(Records of locating words and elements)
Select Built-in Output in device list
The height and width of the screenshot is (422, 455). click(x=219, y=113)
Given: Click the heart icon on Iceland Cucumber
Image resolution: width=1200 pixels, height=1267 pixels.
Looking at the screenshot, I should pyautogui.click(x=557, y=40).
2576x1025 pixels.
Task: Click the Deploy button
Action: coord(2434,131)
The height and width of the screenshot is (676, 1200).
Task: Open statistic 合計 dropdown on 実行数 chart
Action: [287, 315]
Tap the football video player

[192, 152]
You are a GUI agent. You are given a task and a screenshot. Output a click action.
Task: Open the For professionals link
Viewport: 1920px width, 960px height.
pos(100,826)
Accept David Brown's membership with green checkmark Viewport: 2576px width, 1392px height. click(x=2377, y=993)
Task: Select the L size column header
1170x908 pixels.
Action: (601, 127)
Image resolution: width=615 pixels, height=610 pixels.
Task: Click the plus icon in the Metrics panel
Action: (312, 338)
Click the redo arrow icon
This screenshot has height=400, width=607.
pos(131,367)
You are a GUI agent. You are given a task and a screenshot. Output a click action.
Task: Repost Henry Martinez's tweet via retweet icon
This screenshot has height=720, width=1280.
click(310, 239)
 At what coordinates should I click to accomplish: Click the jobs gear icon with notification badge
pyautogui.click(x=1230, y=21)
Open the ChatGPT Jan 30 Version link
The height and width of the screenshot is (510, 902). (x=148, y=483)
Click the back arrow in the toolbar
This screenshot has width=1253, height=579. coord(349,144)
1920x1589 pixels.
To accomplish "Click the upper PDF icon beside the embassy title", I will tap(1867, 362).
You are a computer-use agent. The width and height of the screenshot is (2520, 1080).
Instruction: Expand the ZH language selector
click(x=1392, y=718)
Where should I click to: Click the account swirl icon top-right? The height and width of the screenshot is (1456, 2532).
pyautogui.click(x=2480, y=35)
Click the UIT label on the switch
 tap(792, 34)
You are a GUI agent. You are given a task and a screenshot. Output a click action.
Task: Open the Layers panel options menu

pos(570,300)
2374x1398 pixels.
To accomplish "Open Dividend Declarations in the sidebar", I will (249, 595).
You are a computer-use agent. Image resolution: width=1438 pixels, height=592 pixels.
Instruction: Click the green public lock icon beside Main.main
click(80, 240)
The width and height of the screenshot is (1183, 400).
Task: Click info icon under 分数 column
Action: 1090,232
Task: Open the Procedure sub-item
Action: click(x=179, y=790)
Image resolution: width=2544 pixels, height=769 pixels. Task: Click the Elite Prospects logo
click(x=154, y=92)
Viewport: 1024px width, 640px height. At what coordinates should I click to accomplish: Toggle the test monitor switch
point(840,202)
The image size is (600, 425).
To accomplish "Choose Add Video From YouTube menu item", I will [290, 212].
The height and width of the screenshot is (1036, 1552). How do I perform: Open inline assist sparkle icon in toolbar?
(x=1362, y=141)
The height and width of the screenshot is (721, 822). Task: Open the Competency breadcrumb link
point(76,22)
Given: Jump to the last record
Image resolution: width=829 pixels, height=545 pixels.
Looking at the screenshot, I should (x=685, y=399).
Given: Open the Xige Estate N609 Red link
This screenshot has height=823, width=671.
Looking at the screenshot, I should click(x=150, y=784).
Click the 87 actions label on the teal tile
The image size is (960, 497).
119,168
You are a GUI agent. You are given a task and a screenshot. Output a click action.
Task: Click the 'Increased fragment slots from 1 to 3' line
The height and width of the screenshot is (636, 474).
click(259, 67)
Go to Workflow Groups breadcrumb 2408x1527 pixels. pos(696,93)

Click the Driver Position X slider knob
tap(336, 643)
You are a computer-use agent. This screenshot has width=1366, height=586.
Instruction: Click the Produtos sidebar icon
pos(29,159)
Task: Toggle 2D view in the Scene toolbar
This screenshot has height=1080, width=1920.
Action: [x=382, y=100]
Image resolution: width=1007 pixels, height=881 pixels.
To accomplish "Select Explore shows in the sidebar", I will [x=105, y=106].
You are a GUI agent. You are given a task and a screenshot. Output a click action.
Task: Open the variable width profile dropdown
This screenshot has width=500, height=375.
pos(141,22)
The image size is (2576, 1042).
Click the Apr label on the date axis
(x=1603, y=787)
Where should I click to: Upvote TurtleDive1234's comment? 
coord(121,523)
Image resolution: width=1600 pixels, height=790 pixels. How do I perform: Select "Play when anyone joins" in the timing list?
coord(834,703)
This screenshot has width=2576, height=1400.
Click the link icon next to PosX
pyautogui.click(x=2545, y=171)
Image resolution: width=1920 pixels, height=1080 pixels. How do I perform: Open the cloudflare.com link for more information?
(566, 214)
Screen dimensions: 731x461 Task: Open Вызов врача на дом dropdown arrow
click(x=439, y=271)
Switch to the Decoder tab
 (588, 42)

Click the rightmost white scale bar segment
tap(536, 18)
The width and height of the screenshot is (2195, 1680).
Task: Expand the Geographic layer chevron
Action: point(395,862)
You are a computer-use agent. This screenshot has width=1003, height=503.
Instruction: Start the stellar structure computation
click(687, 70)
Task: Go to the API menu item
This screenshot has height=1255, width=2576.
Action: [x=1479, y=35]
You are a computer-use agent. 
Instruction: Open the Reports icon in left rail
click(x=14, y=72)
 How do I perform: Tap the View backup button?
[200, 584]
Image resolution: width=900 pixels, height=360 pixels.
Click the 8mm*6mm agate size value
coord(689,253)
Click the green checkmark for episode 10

● Task goal
Turn the records above into a JSON list of strings, one string per line and with blank lines left out, beginning at the first line and stopping after the line that has "will (249, 595).".

● Finished exercise
[
  "Select Built-in Output in device list",
  "The height and width of the screenshot is (422, 455). click(x=219, y=113)",
  "Given: Click the heart icon on Iceland Cucumber",
  "Image resolution: width=1200 pixels, height=1267 pixels.",
  "Looking at the screenshot, I should pyautogui.click(x=557, y=40).",
  "2576x1025 pixels.",
  "Task: Click the Deploy button",
  "Action: coord(2434,131)",
  "The height and width of the screenshot is (676, 1200).",
  "Task: Open statistic 合計 dropdown on 実行数 chart",
  "Action: [287, 315]",
  "Tap the football video player",
  "[192, 152]",
  "You are a GUI agent. You are given a task and a screenshot. Output a click action.",
  "Task: Open the For professionals link",
  "Viewport: 1920px width, 960px height.",
  "pos(100,826)",
  "Accept David Brown's membership with green checkmark Viewport: 2576px width, 1392px height. click(x=2377, y=993)",
  "Task: Select the L size column header",
  "1170x908 pixels.",
  "Action: (601, 127)",
  "Image resolution: width=615 pixels, height=610 pixels.",
  "Task: Click the plus icon in the Metrics panel",
  "Action: (312, 338)",
  "Click the redo arrow icon",
  "This screenshot has height=400, width=607.",
  "pos(131,367)",
  "You are a GUI agent. You are given a task and a screenshot. Output a click action.",
  "Task: Repost Henry Martinez's tweet via retweet icon",
  "This screenshot has height=720, width=1280.",
  "click(310, 239)",
  " At what coordinates should I click to accomplish: Click the jobs gear icon with notification badge",
  "pyautogui.click(x=1230, y=21)",
  "Open the ChatGPT Jan 30 Version link",
  "The height and width of the screenshot is (510, 902). (x=148, y=483)",
  "Click the back arrow in the toolbar",
  "This screenshot has width=1253, height=579. coord(349,144)",
  "1920x1589 pixels.",
  "To accomplish \"Click the upper PDF icon beside the embassy title\", I will tap(1867, 362).",
  "You are a computer-use agent. The width and height of the screenshot is (2520, 1080).",
  "Instruction: Expand the ZH language selector",
  "click(x=1392, y=718)",
  "Where should I click to: Click the account swirl icon top-right? The height and width of the screenshot is (1456, 2532).",
  "pyautogui.click(x=2480, y=35)",
  "Click the UIT label on the switch",
  " tap(792, 34)",
  "You are a GUI agent. You are given a task and a screenshot. Output a click action.",
  "Task: Open the Layers panel options menu",
  "pos(570,300)",
  "2374x1398 pixels.",
  "To accomplish \"Open Dividend Declarations in the sidebar\", I will (249, 595)."
]